The ancient salt fields of Mangkam County are spread over a vast area of green fields surrounding the salt wells, displaying the pink-and-white salt which resembles peach blossoms. There are more than 4,300 individual salt fields here, arranged asymmetrically, full of brine and reflecting the blue sky and white clouds.
This is the only place in China where salt is still produced on a large scale using the primitive techniques of the ancient world. In 2008, the sun-dried well salt produced here was added to China's national list of intangible cultural heritage. In 2012, the Mangkam salt fields were placed on the country's tentative list of world cultural heritage sites.
According to the new protection regulation, a total area of 42.74 hectares, including salt wells, fields and old residential buildings of local salt farmers, is the subject of stringent preservation rules, with the maximum height of buildings restricted to 12 meters.
The document further clarifies legal obligations, while providing details on protection, management and proper utilization, with the aim of better promoting the local protection of this item of historical and cultural heritage, as well as exploring a sustainable development path for related tourism.
"The valuable skills of salt making in the area and the ancient salt fields are of great natural, historical, scientific, social and cultural value," said Trinle Palmo, head of Mangkam County's culture bureau.

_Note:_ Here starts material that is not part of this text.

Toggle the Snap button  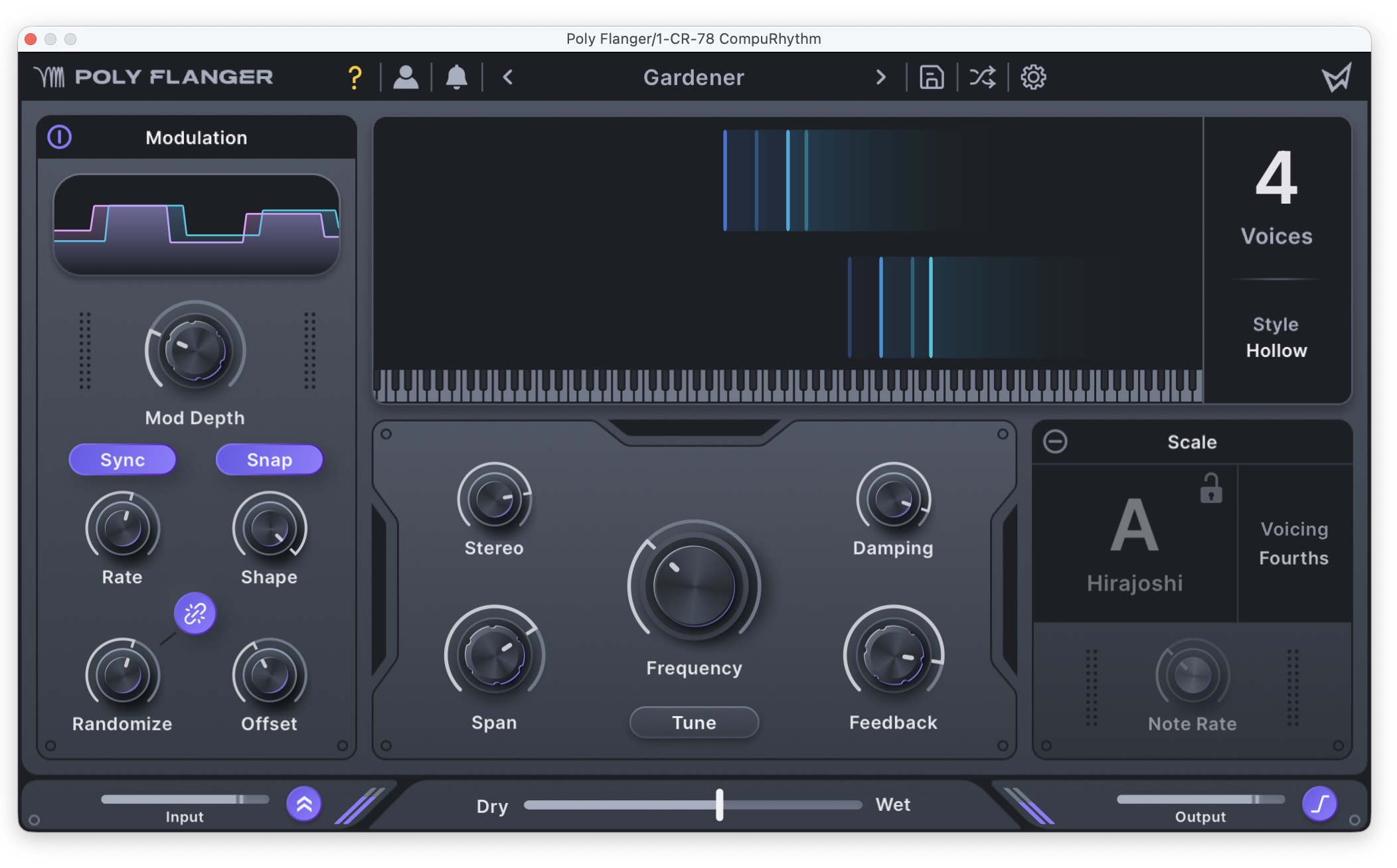pyautogui.click(x=269, y=460)
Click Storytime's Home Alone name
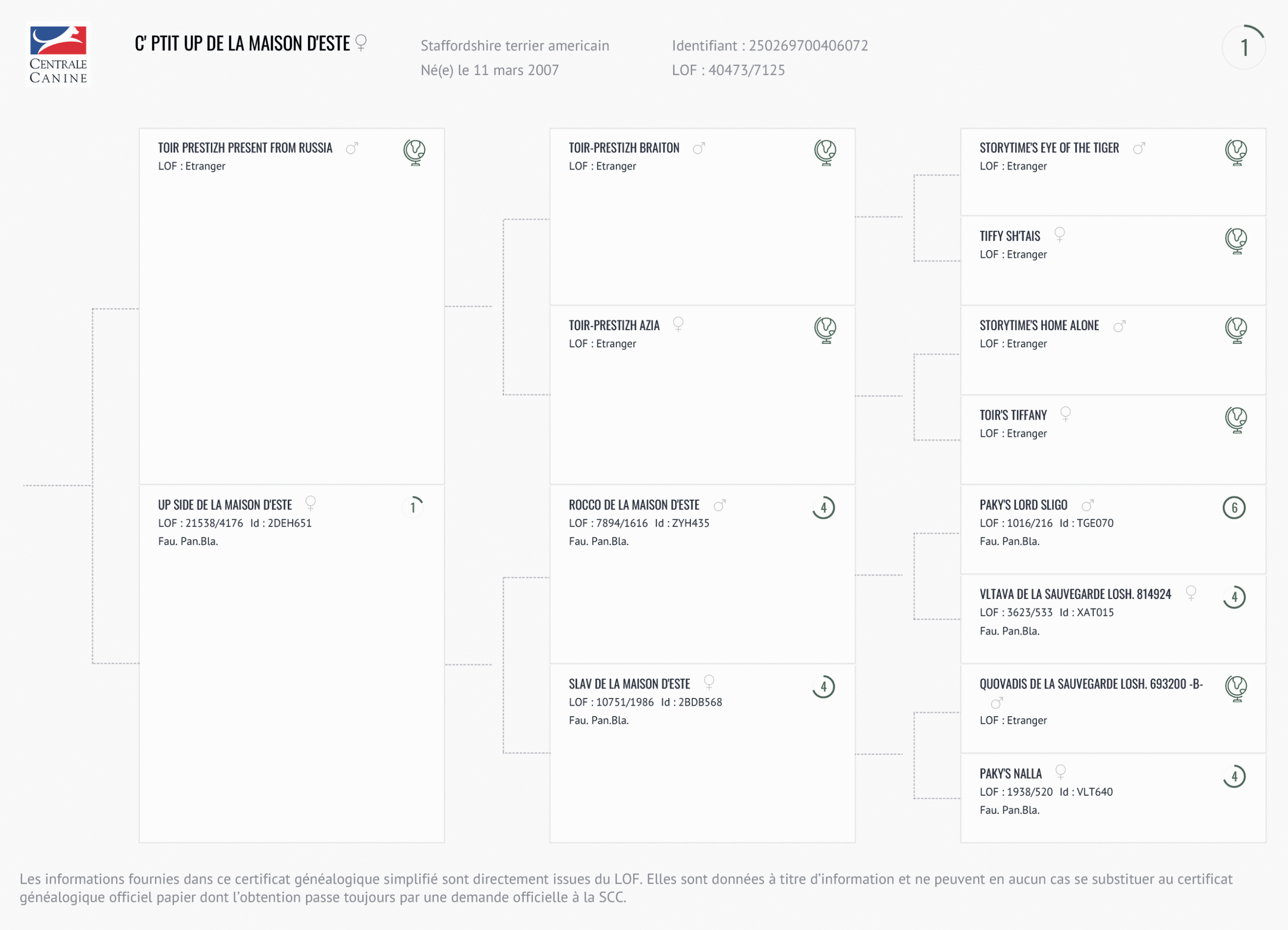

"Nevertheless, as the market demand and agricultural production model have changed over the years, the ancient salt wells and fields are facing double challenges in terms of environmental protection and cultural inheritance."
The official added that, according to the regulation, relevant local departments will punish those who engage in activities that negatively affect the safety and surrounding environment of the ancient salt wells and fields.
The regulation also states that, in the process of sun-drying the salt, the local residents are not permitted to arbitrarily change the existing salt field conditions, and must respect the natural ecology and traditions, while continually restoring any damaged or abandoned salt fields.
The document also highlights improved inheritance of the local culture and salt-making skills.
"The craft of making salt has been passed down through my family for generations," said 57-year-old Drolma Yangzom. "I started making salt with my grandmother and mother at the age of 12, so we have a deep affection for the salt fields. With the help of the regulation, we can now better carry forward the traditional skills."
"As the profound history of the wells and fields attracts more tourists, the local residents can share the dividends brought by the tourism revenues, and their enthusiasm for making salt will also be boosted," said Ye Cong, head of the county's tourism bureau.
Tashi Lhamo, a 34-year-old local villager, often films picturesque views of the salt fields, using them in short videos or livestreaming the scenery to netizens nationwide. "Many visitors will come back to buy the salt online. I can sell more than 3,000 parcels of salt online every year," she said.
"I hope that the regulation will make the public more conscious of protecting the salt wells and fields, cherish the boons brought by the heritage and revitalize the old salt-making crafts," Tashi Lhamo added.